**Input for this task:**
※
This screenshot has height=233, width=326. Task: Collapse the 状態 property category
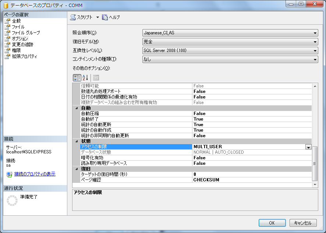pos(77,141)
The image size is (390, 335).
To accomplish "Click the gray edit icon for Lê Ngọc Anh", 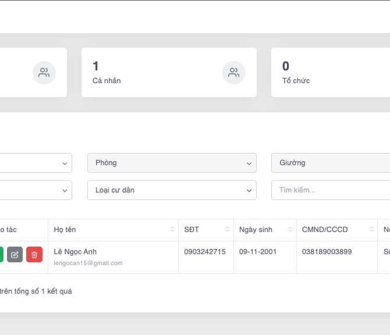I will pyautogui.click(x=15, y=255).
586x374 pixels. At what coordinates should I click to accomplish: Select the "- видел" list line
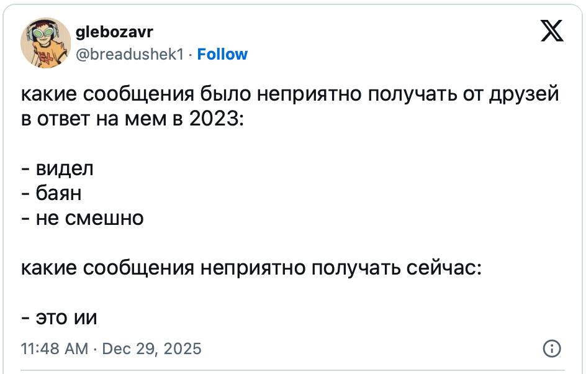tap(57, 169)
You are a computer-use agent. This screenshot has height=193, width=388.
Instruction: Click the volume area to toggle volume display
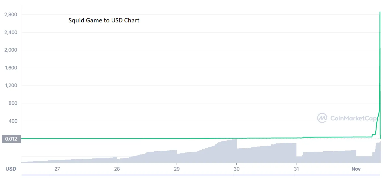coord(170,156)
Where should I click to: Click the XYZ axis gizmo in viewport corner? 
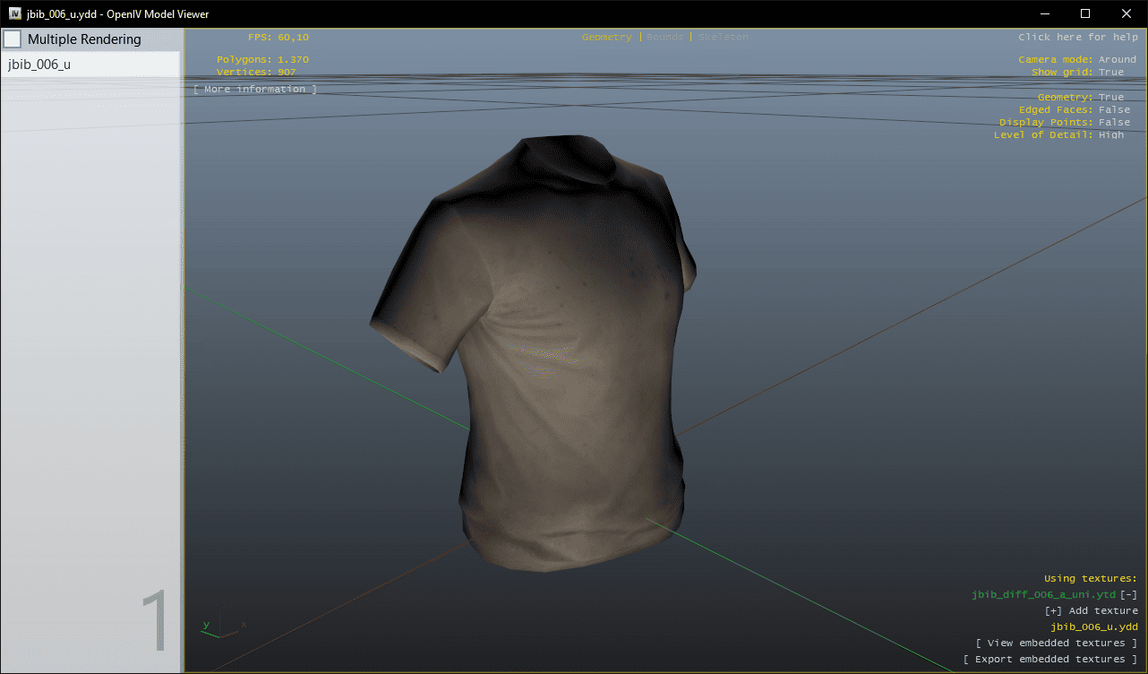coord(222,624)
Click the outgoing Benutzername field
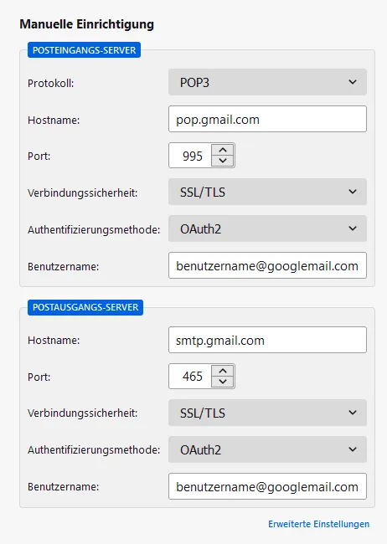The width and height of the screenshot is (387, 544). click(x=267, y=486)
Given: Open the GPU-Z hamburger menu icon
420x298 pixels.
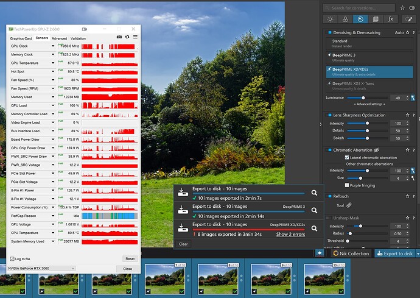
※
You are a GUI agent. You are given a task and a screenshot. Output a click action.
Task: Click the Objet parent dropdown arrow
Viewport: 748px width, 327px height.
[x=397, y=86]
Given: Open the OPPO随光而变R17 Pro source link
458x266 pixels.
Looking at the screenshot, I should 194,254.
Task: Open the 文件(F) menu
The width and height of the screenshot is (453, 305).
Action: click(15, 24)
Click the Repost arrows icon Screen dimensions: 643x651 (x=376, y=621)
※
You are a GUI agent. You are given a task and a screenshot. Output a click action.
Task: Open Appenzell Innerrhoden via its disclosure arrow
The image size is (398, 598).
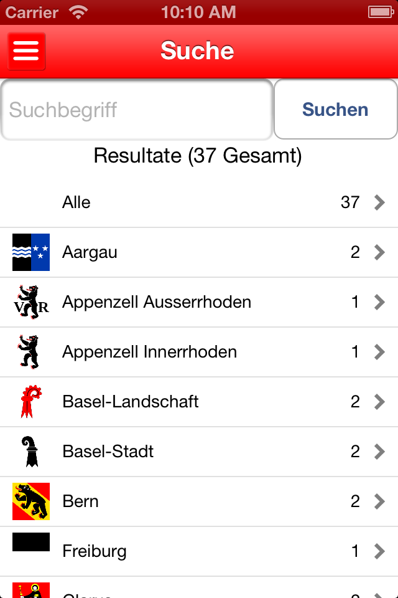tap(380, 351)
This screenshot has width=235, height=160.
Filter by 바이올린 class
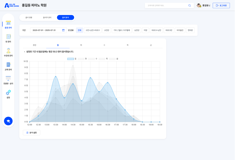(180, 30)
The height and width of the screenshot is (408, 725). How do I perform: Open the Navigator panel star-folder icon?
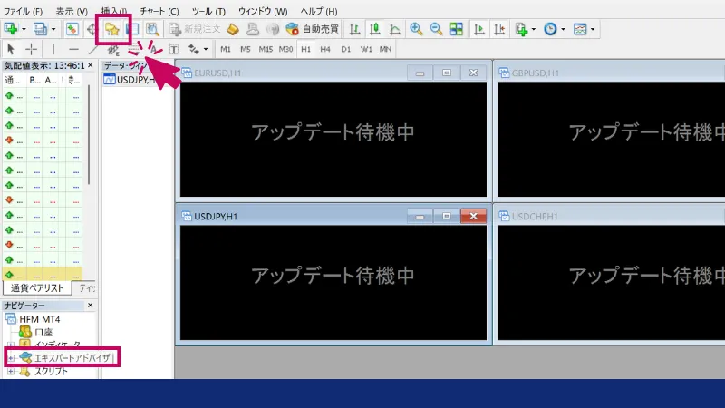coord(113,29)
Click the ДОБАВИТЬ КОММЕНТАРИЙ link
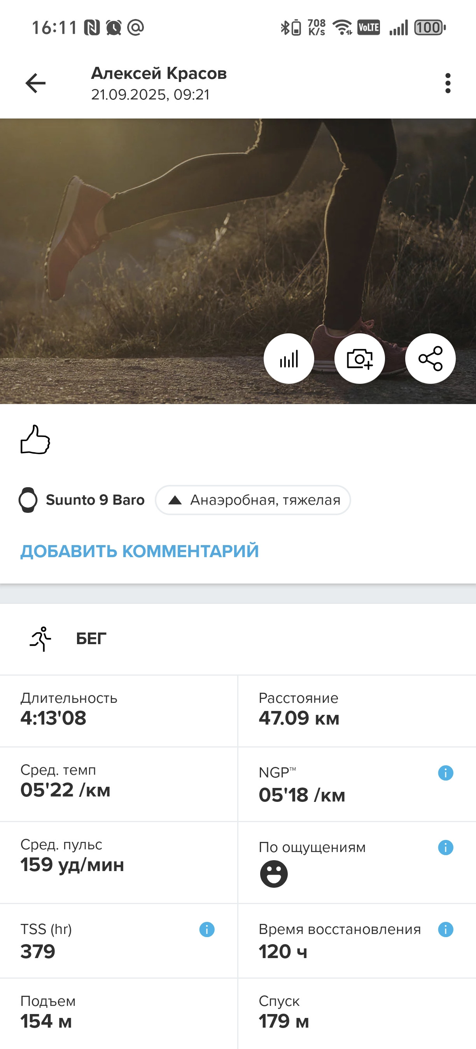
※
**Problem details:**
Using the data above, retype exactly and only the lines from the one containing "Where should I" up to and including the one containing "420x298 pixels.", with no pictures carried over.

**Answer to this task:**
Where should I click to: Click the XYZ axis gizmo in viewport corner? 
coord(222,624)
Click the outgoing Benutzername field
The width and height of the screenshot is (387, 544). click(x=267, y=486)
Given: Open the GPU-Z hamburger menu icon
420x298 pixels.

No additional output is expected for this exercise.